To be fair, I demand all kinds of information from him, too - information HE COULDN'T POSSIBLY KNOW (he thinks). We are in the middle of a season of fertility - within our circle of friends and family, sprogs are being popped by the new time (oopsie. My pregnant sister says that I do not give The Mirkul of Birt its due deference, so let's re-phrase that:) women are a-glow with the joy of their blossoming bumps. One Gingerbread sister has just had a baby, another sister is due in October and my sister-in-law is expecting her first. The announcement of the first niece/nephew on my husband's side of the family came after he'd had a loooooooong conversation with his sister.
"My sister is pregnant!" he said.
"When's she due?"
Blank face. "In ... 2012?" he volunteers uncertainly.
"When, exactly?"
"Spring?"
"Are you asking me if it's spring?" I ask.
"I think it's spring," he says.
"Is it a boy or a girl?"
"You know, I didn't ask."
"But it's not twins, is it?"
"I don't think so."
"So she didn't say how many weeks pregnant she is?"
"She might have, but I've forgotten."
"But she's okay - she's healthy and enjoying the pregnancy?"
He scratches his head. He's been on the phone for half an hour with his sister but the question renders him bewildered. "I suppose so."
"What on earth were you talking about?" I ask him. "Did you ask her about the pregnancy at all?"
"Yes," he says, injured. "I asked her if she was puking in the morning.

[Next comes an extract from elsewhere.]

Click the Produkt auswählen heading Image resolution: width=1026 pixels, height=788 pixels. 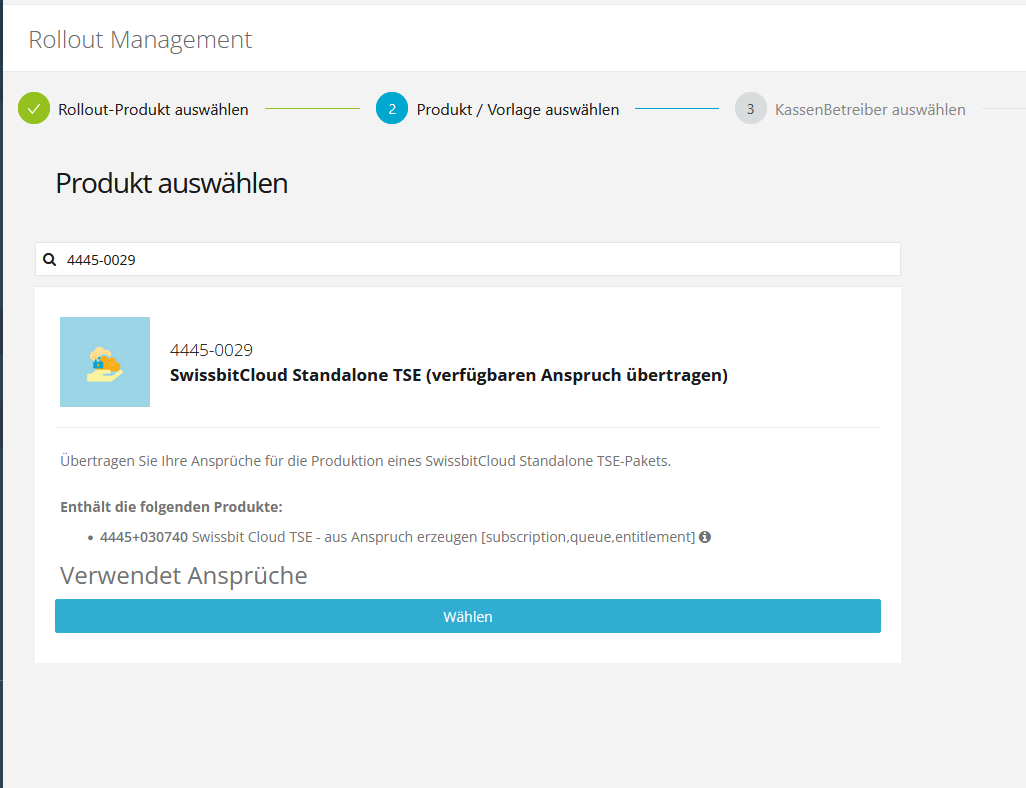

She is. And most of the rest of the day as well."
You see what I mean? I had to phone the sister-in-law to discover that, apart from the technicolour morning-slash-all-day sickness, she's fine, everything's progressing as it should, the baby's due in February and they haven't been able to determine its sex yet.

I think we've been spending too much time together in these summer holidays. It's about time I got back to work.